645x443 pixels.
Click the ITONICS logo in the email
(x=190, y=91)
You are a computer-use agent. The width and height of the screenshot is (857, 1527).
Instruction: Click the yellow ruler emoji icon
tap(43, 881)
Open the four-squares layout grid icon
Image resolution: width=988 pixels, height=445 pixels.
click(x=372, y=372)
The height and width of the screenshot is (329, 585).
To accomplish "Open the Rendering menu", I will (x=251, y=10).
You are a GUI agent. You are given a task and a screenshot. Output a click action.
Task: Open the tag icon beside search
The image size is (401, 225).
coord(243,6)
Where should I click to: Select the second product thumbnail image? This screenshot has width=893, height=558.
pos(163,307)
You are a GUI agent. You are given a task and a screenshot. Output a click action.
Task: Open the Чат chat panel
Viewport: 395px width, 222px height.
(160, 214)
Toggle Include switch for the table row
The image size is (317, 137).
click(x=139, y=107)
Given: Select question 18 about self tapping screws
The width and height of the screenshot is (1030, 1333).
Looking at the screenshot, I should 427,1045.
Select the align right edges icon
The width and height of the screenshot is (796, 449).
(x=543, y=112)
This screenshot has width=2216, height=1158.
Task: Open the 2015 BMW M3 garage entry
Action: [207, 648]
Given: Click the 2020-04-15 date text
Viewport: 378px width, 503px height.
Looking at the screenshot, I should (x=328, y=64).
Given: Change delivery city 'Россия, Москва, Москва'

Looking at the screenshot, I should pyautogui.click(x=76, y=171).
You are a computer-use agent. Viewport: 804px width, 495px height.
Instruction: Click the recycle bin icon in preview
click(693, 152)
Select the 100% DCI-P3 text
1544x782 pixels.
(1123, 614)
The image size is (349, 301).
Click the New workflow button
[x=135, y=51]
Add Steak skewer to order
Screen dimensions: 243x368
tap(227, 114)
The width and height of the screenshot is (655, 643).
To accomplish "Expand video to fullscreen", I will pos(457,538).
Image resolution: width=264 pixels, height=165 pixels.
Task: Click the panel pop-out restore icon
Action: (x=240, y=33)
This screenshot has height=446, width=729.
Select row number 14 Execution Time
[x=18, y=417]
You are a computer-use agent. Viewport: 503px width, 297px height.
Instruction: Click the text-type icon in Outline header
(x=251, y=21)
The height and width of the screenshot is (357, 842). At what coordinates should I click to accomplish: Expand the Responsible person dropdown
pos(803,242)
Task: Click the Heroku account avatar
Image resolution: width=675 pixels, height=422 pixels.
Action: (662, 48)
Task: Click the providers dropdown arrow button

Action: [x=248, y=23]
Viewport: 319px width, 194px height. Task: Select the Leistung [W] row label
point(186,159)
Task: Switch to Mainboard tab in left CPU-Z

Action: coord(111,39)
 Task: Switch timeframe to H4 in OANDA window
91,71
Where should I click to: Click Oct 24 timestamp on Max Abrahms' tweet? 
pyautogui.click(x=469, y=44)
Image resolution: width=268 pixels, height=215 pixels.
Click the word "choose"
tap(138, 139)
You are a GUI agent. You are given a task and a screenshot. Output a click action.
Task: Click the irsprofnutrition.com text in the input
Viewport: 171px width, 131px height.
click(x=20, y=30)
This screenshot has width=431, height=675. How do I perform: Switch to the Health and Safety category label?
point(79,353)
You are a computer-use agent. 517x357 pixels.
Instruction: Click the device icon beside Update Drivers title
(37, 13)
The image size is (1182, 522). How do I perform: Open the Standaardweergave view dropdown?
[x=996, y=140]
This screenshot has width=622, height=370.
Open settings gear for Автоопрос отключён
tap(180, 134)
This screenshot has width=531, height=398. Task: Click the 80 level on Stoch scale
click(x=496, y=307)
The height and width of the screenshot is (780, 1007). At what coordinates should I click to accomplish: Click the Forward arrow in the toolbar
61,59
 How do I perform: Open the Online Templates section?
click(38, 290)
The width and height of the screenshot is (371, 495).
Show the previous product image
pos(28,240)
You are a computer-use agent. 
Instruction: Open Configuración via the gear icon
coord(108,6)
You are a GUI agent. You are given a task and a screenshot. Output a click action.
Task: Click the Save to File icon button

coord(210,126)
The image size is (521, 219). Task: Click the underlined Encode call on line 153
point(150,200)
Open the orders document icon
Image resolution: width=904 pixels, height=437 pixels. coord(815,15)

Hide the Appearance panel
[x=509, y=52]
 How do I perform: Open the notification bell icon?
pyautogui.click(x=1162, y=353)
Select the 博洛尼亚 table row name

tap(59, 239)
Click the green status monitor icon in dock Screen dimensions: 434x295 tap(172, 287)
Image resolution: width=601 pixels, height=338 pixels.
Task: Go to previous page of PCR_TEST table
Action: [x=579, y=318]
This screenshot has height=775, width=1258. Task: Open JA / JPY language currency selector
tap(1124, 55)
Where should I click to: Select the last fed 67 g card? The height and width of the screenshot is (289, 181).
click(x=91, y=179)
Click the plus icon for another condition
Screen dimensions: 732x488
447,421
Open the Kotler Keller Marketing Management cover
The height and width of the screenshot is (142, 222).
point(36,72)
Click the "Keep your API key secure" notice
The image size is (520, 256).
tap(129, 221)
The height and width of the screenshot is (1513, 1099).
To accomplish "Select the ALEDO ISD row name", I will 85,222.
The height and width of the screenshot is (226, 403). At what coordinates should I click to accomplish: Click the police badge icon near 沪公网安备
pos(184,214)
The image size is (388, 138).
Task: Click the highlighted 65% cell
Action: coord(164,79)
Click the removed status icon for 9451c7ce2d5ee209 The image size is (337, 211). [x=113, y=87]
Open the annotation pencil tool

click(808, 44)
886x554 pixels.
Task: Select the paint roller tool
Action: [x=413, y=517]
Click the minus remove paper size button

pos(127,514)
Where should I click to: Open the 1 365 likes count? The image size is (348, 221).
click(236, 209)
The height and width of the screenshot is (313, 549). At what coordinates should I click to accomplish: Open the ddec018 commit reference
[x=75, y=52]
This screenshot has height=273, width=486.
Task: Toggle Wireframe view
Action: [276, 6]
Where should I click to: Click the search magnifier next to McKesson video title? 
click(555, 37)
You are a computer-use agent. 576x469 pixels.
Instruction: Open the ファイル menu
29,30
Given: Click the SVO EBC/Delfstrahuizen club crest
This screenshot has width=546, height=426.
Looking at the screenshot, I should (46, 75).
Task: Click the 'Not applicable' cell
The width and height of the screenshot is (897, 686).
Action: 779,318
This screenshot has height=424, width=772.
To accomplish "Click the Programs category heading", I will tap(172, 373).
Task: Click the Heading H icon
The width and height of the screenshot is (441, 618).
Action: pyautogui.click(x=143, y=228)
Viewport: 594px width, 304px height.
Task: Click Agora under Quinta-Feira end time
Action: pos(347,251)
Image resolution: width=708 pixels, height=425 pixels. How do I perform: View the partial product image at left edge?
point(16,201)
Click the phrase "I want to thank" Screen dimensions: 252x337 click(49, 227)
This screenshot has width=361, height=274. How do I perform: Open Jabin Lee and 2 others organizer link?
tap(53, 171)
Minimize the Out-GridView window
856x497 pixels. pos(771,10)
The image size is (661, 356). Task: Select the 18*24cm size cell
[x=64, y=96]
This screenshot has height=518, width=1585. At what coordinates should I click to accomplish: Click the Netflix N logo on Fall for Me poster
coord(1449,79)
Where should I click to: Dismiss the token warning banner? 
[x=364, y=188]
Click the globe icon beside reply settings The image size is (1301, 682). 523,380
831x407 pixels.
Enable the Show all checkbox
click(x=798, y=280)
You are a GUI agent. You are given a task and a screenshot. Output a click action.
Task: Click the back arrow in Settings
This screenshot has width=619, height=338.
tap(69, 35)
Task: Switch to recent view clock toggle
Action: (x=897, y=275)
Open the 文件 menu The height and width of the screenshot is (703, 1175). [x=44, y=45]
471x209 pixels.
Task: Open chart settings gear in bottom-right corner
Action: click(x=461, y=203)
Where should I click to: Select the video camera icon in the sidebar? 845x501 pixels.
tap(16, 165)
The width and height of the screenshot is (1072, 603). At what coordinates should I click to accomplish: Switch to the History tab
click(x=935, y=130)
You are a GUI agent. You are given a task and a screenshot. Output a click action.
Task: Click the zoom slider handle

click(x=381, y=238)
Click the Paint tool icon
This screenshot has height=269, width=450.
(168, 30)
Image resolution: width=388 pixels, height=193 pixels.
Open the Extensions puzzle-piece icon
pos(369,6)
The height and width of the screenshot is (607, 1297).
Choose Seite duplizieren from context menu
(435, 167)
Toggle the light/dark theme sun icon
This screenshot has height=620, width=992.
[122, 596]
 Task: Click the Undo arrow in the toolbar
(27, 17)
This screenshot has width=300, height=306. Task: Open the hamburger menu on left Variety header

* **Task directions**:
Give back every line from the beginning of the records through the line holding "The width and height of the screenshot is (655, 643).", exactly as it reads, and leave out the rest.

* **Expected answer**:
645x443 pixels.
Click the ITONICS logo in the email
(x=190, y=91)
You are a computer-use agent. The width and height of the screenshot is (857, 1527).
Instruction: Click the yellow ruler emoji icon
tap(43, 881)
Open the four-squares layout grid icon
Image resolution: width=988 pixels, height=445 pixels.
click(x=372, y=372)
The height and width of the screenshot is (329, 585).
To accomplish "Open the Rendering menu", I will (x=251, y=10).
You are a GUI agent. You are given a task and a screenshot. Output a click action.
Task: Open the tag icon beside search
The image size is (401, 225).
coord(243,6)
Where should I click to: Select the second product thumbnail image? This screenshot has width=893, height=558.
pos(163,307)
You are a GUI agent. You are given a task and a screenshot. Output a click action.
Task: Open the Чат chat panel
Viewport: 395px width, 222px height.
(160, 214)
Toggle Include switch for the table row
The image size is (317, 137).
click(x=139, y=107)
Given: Select question 18 about self tapping screws
The width and height of the screenshot is (1030, 1333).
Looking at the screenshot, I should 427,1045.
Select the align right edges icon
The width and height of the screenshot is (796, 449).
(x=543, y=112)
This screenshot has width=2216, height=1158.
Task: Open the 2015 BMW M3 garage entry
Action: [207, 648]
Given: Click the 2020-04-15 date text
Viewport: 378px width, 503px height.
Looking at the screenshot, I should (x=328, y=64).
Given: Change delivery city 'Россия, Москва, Москва'

Looking at the screenshot, I should pyautogui.click(x=76, y=171).
You are a computer-use agent. Viewport: 804px width, 495px height.
Instruction: Click the recycle bin icon in preview
click(693, 152)
Select the 100% DCI-P3 text
1544x782 pixels.
(1123, 614)
The image size is (349, 301).
Click the New workflow button
[x=135, y=51]
Add Steak skewer to order
Screen dimensions: 243x368
tap(227, 114)
The width and height of the screenshot is (655, 643).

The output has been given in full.